Records supplied:

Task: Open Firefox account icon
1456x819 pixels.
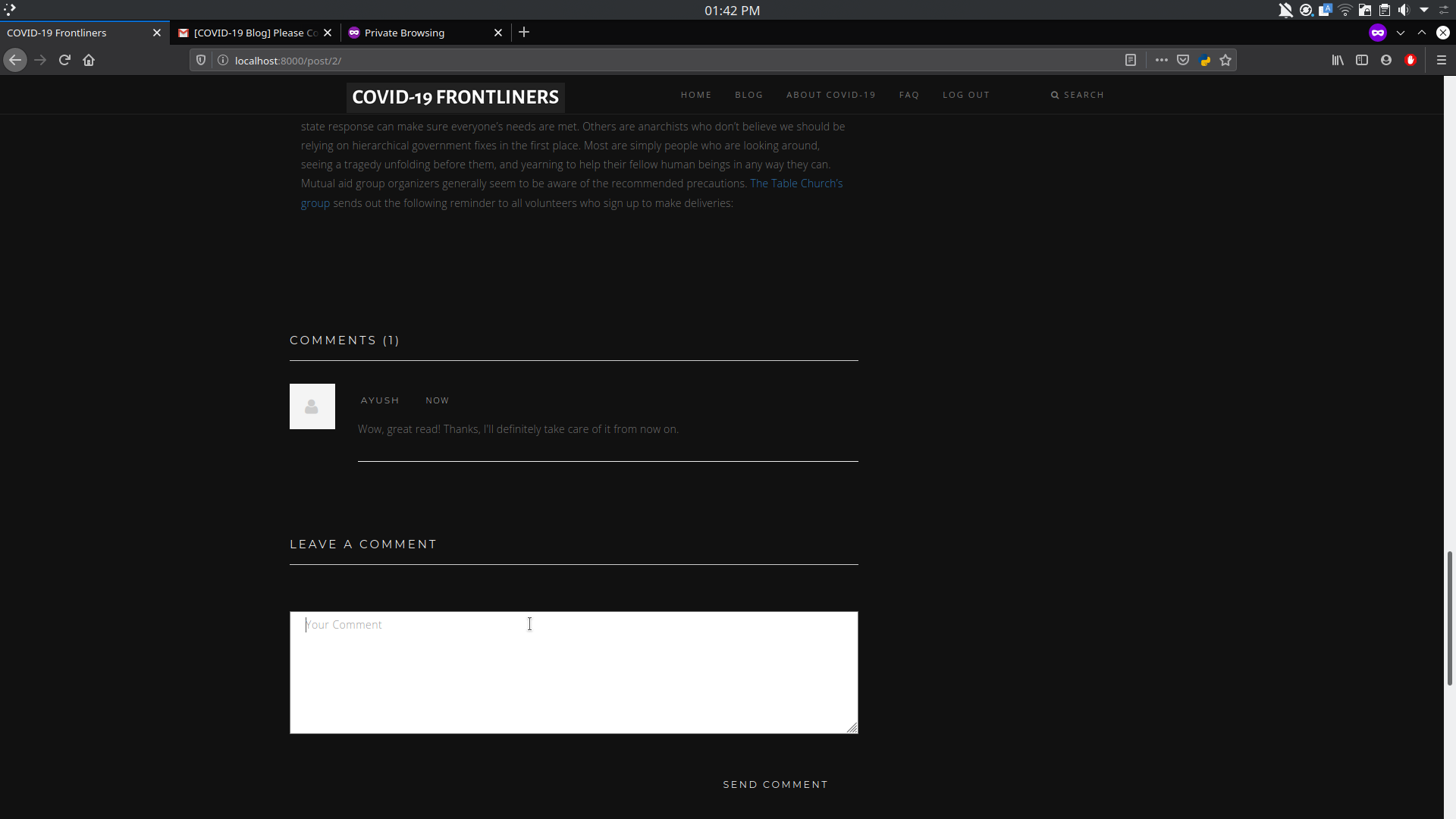Action: [1386, 60]
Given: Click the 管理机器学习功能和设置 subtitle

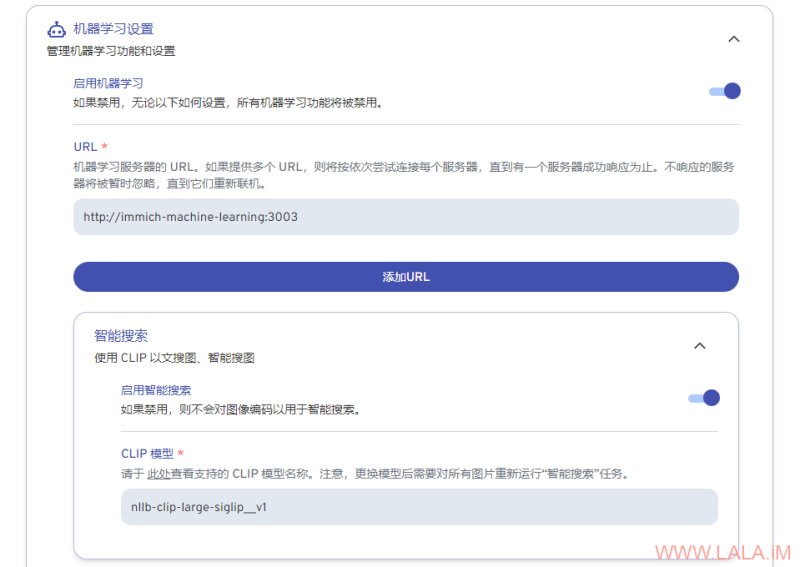Looking at the screenshot, I should click(x=111, y=51).
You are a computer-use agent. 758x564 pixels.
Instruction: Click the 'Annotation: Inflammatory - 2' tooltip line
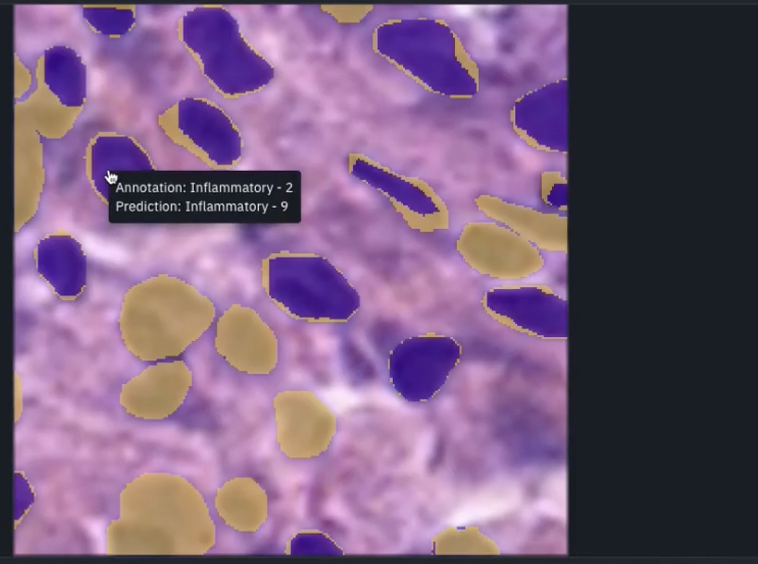(204, 188)
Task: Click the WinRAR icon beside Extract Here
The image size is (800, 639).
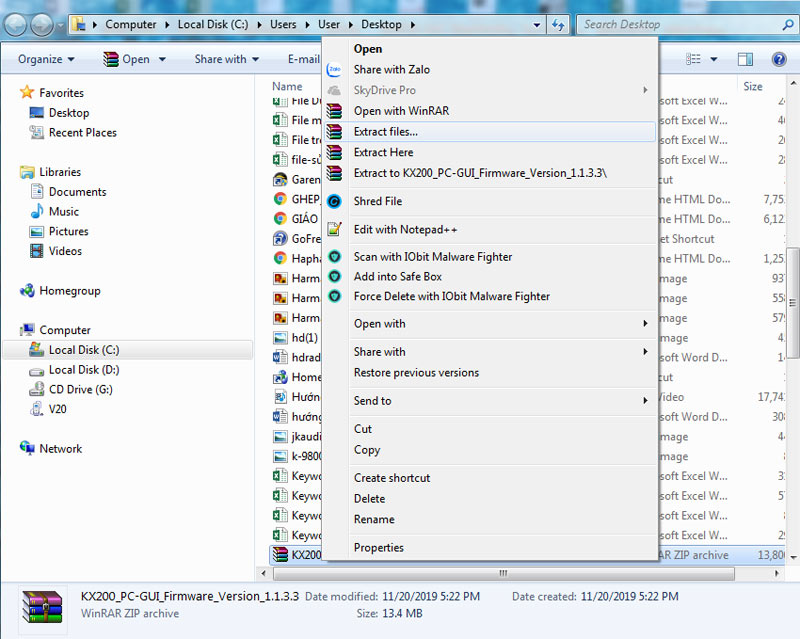Action: [x=335, y=152]
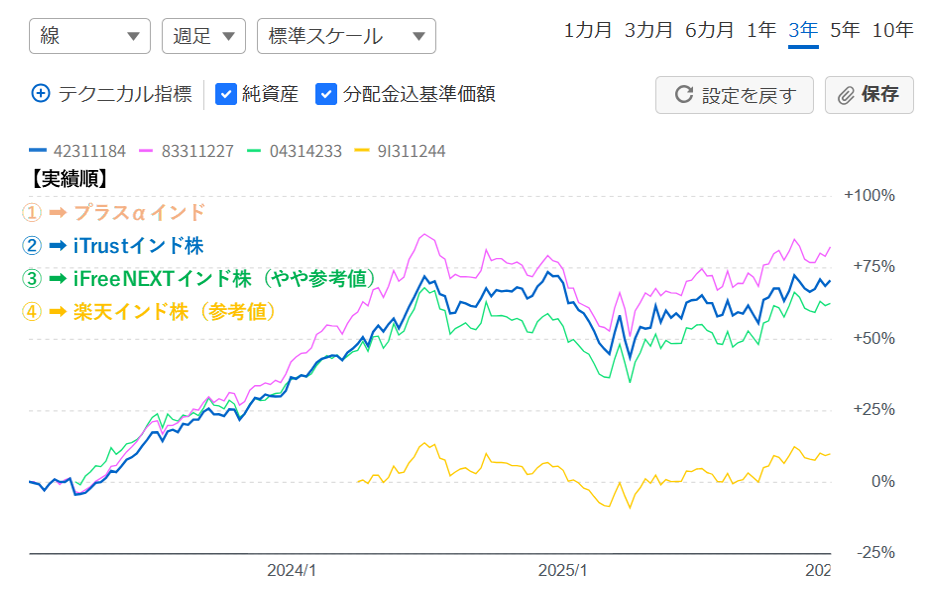Click the 2025/1 label on time axis
This screenshot has width=938, height=590.
pyautogui.click(x=563, y=570)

What is expected: Rewrite every line of the entries above as a Markdown table with the columns Row and Text, numbering each row and skipping blank lines. Omit the pictures.

Exercise result:
| Row | Text |
|---|---|
| 1 | Task: Open Firefox account icon |
| 2 | 1456x819 pixels. |
| 3 | Action: [1386, 60] |
| 4 | Given: Click the 管理机器学习功能和设置 subtitle |
| 5 | Looking at the screenshot, I should click(x=111, y=51). |
| 6 | You are a computer-use agent. 758x564 pixels. |
| 7 | Instruction: Click the 'Annotation: Inflammatory - 2' tooltip line |
| 8 | (204, 188) |
| 9 | Task: Click the WinRAR icon beside Extract Here |
| 10 | The image size is (800, 639). |
| 11 | Action: [x=335, y=152] |
| 12 | Click the 2025/1 label on time axis |
| 13 | This screenshot has width=938, height=590. |
| 14 | pyautogui.click(x=563, y=570) |